TASKS TO COMPLETE »
A) Decide whether each statement below agrees with the router bit thread: (i) gav says the descriptions he has read mention cutting channels for pipes and cables; (ii) harrysin has used his bit many times; (iii) watson says he has seen one of these bits before. Answer yes or no for each and quote the words of the thread that settle it.
B) Write out everything from "# Plunging Ball" down to "is used for." in the router bit thread, renaming "bits" to "cutters".
C) List every username that appears in a post header of the router bit thread, counting each name once.

SELECTED TEXT »
# Plunging Ball End Router Bit



## watson (Nov 10, 2006)

G'day all,
I ran across one of these bits...and having never seen one before, I reckon it would make a shape like I've drawn below.
If I've done that right, can someone give me an idea as to what that profile is used for.
Regards,
Noel


----------



## gav (Oct 12, 2009)

Every description I've read says 'cut channels for pipes and cables'.


----------



## watson (Nov 10, 2006)

Thanks Gav,
Makes me wonder why people would do it that way though.

Regards,
Noel


----------



## dutchman 46 (May 23, 2007)

The short answer is: Because They can. One thing is that You can run a through that is straight, if You want, You can cut the pieces , or the timber , can have a shaft slid into the cut out in a perfect straight recess, To try to do that with a drill???


----------



## Titus A Duxass (Jan 6, 2010)

I can see many uses for that bit, things like sliding/hanging/rotating objects.


----------



## harrysin (Jan 15, 2007)

"I can see many uses for that bit, things like sliding/hanging/rotating objects."

That's what I thought when I bought mine some time ago, but it's still unused!


----------



## Titus A Duxass (Jan 6, 2010)

harrysin said:


> "I can see many uses for that bit, things like sliding/hanging/rotating objects."
> 
> That's what I thought when I bought mine some time ago, but it's still unused!


LoL


----------



## bobj3 (Jan 17, 2006)

INFORMATION PROVIDED »

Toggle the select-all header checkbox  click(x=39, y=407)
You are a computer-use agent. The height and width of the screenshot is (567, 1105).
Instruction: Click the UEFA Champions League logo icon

PROBLEM SOLUTIONS »
A)
(i) Yes: "Every description I've read says 'cut channels for pipes and cables'."
(ii) No: "but it's still unused!"
(iii) No: "having never seen one before"

B)
# Plunging Ball End Router Bit



## watson (Nov 10, 2006)

G'day all,
I ran across one of these cutters...and having never seen one before, I reckon it would make a shape like I've drawn below.
If I've done that right, can someone give me an idea as to what that profile is used for.

C)
watson
gav
dutchman 46
Titus A Duxass
harrysin
bobj3